• PASSAGEM CITADA
########################################

XI. – Não o tendo feito, foi violado o disposto no artigo 149.º do C.I.R.E. o qual dispõe que a apreensão abrange todos os bens integrantes da massa insolvente, ainda que os mesmos tenham sido penhorados, arrestados ou por qualquer forma ou detidos noutro processo.
XII. – Assim como deveria, face aos factos constantes dos autos ter relegado para momento oportuno, a decisão sobre a qualificação de insolvência e não o tendo feito, foi violado o disposto nos artigos 185.º e 186.º do C.I.R.E..
Nestes termos e nos mais de Direito, sempre com o douto suprimento de V. Exa., deve ser julgado procedente o presente recurso e, em consequência, revogar-se a douta Sentença recorrida, substituindo-a por outra que ordene o prosseguimento dos autos para liquidação do activo e em consequência que seja apreendido para a massa insolvente a expectativa de aquisição do direito sobre 1/3 indiviso do prédio rústico descrito na Conservatória do Registo Predial de Salvaterra de Magos sob o n.º (…) da freguesia de (…) e inscrito na matriz predial rústica sob o artigo (…), da secção 1 (parte), e relegar para momento oportuno a decisão sobre a qualificação de insolvência, assim se fazendo a tão costumada JUSTIÇA!»

########################################

• EXERCÍCIO
Consegue transcrever palavra por palavra, do excerto do recurso acima, o trecho que abre com as palavras que contêm "XII. – Assim" e fecha com "186.º do C.I.R.E.."?

• DADOS DE ORIGEM

########################################

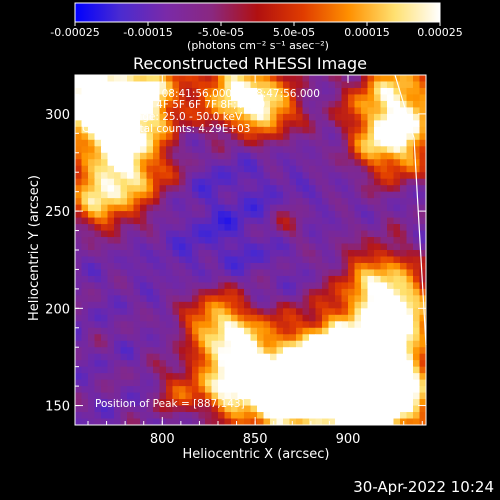  What do you see at coordinates (348, 440) in the screenshot?
I see `x-tick-label: 900` at bounding box center [348, 440].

########################################

• RESULTADO DA TAREFA
XII. – Assim como deveria, face aos factos constantes dos autos ter relegado para momento oportuno, a decisão sobre a qualificação de insolvência e não o tendo feito, foi violado o disposto nos artigos 185.º e 186.º do C.I.R.E..